STATED GOAL:
Which lines in the items below contain the string "sidebar"? Identify each one and copy it, treating case as significant.

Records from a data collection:
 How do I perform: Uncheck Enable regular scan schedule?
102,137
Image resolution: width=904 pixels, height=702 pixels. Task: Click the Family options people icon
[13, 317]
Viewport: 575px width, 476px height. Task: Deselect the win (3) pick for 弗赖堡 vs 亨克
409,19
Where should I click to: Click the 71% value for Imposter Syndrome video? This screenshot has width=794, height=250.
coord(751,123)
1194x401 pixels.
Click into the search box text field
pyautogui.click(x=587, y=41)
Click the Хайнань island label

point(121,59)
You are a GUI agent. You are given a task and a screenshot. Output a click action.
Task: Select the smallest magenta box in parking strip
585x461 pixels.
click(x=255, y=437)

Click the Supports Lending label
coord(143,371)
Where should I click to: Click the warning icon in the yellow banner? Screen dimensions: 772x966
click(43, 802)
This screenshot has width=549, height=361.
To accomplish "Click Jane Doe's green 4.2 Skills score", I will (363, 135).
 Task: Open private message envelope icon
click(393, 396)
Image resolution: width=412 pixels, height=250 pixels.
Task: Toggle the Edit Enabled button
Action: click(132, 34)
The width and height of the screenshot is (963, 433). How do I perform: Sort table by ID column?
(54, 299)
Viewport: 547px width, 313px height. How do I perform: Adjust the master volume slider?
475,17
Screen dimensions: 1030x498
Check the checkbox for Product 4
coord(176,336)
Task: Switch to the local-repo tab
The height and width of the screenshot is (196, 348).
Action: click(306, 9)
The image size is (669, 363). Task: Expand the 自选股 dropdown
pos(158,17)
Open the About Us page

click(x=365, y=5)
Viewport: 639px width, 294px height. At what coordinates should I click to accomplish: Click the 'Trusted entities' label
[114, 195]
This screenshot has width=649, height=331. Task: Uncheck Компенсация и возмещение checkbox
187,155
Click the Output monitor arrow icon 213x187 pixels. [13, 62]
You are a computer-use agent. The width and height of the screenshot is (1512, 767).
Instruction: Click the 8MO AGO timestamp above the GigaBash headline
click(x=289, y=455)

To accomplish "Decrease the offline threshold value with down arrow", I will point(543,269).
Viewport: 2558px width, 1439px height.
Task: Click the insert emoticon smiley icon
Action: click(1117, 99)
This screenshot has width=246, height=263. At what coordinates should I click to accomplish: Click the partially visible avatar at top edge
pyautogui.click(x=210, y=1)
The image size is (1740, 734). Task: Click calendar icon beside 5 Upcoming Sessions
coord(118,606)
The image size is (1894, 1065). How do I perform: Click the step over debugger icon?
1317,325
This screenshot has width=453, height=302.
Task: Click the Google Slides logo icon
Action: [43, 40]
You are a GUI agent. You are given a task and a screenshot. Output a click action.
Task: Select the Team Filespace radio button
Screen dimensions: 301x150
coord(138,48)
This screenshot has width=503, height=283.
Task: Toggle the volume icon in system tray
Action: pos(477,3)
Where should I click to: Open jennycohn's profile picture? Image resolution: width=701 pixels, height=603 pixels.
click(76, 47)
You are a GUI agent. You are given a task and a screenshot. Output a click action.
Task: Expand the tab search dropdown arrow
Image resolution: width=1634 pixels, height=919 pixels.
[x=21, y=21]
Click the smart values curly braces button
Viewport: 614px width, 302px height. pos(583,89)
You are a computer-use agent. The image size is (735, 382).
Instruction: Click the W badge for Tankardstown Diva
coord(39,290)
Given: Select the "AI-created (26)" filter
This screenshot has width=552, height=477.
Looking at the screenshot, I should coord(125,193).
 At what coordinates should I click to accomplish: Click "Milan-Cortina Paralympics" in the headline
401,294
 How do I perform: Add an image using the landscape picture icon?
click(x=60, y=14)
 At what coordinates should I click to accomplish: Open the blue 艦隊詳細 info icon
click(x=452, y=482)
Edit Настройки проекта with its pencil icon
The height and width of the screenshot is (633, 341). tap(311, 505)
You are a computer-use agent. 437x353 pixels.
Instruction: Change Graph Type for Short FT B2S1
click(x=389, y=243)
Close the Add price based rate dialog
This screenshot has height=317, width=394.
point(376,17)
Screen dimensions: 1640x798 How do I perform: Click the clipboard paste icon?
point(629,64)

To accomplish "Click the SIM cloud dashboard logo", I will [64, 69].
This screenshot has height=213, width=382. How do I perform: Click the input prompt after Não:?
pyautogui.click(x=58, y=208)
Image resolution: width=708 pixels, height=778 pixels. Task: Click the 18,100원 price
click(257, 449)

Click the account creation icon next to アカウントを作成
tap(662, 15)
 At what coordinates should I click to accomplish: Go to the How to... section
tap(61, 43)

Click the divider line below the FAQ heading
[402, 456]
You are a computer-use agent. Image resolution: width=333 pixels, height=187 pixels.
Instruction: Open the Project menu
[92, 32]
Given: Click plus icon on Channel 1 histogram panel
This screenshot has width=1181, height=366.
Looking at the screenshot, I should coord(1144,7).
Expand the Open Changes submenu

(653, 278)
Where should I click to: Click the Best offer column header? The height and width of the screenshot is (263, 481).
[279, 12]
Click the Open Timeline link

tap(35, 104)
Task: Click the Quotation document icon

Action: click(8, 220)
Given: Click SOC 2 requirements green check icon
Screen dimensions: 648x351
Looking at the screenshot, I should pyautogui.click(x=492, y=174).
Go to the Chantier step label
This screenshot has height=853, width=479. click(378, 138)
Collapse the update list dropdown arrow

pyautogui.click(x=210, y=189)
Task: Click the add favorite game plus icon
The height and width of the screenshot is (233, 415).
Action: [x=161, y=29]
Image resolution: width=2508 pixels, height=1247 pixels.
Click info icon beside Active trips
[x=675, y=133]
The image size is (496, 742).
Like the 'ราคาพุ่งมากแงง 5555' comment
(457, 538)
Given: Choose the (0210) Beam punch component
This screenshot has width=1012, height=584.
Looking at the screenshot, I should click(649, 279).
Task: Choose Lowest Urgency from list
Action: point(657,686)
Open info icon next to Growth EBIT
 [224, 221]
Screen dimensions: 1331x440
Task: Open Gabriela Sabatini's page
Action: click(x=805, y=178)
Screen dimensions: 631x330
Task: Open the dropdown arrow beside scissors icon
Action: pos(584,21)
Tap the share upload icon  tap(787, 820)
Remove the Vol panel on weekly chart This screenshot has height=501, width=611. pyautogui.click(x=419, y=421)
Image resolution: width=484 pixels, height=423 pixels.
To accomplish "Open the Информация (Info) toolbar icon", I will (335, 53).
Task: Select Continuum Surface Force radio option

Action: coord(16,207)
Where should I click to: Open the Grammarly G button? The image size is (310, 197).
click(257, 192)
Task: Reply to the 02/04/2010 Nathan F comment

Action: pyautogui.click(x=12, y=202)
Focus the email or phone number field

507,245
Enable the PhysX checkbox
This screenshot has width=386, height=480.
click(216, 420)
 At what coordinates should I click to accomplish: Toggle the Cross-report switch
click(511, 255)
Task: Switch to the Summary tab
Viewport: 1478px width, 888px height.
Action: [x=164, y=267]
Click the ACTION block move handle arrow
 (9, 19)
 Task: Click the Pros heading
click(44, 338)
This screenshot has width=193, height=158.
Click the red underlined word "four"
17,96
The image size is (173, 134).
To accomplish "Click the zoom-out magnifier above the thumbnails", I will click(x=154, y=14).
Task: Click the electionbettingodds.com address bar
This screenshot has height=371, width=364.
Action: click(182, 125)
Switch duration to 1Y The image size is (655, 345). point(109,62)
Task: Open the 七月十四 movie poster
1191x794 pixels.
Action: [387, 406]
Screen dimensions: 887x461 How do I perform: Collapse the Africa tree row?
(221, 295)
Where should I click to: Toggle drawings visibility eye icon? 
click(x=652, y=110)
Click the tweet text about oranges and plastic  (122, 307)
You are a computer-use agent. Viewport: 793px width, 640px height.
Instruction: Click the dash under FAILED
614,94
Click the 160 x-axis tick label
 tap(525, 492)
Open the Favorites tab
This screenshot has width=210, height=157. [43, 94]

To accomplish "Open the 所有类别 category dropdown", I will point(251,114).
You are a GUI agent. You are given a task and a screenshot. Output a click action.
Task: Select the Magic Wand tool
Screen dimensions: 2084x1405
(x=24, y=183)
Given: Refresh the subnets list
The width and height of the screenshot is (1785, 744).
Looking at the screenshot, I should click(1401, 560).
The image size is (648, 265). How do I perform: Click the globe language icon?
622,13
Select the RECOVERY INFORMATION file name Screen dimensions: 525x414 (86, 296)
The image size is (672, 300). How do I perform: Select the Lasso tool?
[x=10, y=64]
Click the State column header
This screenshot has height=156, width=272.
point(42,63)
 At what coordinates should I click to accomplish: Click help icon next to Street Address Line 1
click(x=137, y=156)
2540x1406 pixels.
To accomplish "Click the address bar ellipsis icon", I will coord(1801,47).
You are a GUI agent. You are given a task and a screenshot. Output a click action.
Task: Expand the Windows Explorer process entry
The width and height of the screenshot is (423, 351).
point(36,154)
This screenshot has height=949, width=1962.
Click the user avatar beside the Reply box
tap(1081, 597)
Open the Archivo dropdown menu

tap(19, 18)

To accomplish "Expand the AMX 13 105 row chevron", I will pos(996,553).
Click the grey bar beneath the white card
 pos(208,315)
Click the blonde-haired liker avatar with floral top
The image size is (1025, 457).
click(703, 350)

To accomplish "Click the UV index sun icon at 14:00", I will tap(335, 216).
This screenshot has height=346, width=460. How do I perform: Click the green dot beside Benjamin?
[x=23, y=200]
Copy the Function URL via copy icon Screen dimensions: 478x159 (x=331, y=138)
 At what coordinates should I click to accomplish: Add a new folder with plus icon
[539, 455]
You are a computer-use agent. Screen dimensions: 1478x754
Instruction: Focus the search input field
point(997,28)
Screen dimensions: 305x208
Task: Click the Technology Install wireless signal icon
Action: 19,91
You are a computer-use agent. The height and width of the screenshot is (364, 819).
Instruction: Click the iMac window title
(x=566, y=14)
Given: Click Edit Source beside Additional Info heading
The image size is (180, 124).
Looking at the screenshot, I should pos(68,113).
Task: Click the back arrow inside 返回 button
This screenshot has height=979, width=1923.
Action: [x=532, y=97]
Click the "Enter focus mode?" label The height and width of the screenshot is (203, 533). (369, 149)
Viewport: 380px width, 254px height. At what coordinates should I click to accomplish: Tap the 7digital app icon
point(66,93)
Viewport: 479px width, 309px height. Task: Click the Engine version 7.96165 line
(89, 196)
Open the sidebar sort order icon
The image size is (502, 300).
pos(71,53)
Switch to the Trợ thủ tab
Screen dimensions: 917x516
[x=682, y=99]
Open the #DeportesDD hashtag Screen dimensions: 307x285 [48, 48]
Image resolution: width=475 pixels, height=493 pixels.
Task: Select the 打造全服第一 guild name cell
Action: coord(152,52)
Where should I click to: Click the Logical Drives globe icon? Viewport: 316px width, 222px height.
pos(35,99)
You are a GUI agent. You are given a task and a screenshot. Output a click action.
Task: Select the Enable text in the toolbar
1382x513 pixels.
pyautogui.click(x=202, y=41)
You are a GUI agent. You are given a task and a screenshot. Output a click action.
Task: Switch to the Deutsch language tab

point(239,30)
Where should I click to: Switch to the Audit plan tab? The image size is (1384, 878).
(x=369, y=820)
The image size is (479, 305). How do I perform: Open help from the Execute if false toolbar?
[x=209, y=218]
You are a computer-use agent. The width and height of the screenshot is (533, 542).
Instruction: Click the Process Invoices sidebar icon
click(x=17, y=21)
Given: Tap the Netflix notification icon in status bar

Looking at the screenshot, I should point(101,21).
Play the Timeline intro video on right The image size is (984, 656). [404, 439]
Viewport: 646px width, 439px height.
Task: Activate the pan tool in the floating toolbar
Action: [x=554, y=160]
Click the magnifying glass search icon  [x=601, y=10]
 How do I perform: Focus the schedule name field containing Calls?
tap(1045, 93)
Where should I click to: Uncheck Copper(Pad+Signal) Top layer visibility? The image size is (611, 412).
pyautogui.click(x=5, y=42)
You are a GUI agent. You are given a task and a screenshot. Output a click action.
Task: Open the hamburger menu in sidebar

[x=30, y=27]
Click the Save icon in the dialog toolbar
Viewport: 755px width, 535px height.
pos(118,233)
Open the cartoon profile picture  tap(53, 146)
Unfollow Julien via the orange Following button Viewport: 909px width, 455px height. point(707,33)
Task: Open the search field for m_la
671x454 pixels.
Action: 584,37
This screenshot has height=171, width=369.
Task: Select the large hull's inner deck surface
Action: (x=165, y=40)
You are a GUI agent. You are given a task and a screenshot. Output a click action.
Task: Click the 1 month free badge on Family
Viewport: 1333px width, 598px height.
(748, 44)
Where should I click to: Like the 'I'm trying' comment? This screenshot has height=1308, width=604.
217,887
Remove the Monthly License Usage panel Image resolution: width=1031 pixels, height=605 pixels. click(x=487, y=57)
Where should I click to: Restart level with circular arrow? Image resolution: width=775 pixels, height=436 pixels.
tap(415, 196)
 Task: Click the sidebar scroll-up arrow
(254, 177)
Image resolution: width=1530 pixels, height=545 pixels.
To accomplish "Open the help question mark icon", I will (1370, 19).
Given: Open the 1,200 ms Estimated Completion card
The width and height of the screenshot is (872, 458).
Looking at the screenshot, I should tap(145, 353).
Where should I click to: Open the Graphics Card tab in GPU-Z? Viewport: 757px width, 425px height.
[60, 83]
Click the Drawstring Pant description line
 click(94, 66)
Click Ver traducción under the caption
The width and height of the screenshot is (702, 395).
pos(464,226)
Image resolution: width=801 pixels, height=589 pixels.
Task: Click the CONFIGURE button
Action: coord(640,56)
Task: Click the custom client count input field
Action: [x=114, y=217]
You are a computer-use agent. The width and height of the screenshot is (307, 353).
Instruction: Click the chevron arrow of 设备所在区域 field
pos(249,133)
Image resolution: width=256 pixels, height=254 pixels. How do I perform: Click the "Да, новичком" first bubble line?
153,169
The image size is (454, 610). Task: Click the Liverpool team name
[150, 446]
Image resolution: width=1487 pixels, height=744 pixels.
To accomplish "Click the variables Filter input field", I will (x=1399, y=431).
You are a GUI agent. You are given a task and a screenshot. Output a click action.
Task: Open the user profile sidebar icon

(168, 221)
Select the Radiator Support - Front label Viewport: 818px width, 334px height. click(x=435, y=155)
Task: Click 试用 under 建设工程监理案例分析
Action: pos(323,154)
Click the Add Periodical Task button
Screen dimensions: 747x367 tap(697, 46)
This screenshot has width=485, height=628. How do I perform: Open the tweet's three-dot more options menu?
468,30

RESULT BELOW:
Open the sidebar sort order icon
Instruction: Click the Process Invoices sidebar icon
Task: Open the hamburger menu in sidebar
 Task: Click the sidebar scroll-up arrow
Task: Open the user profile sidebar icon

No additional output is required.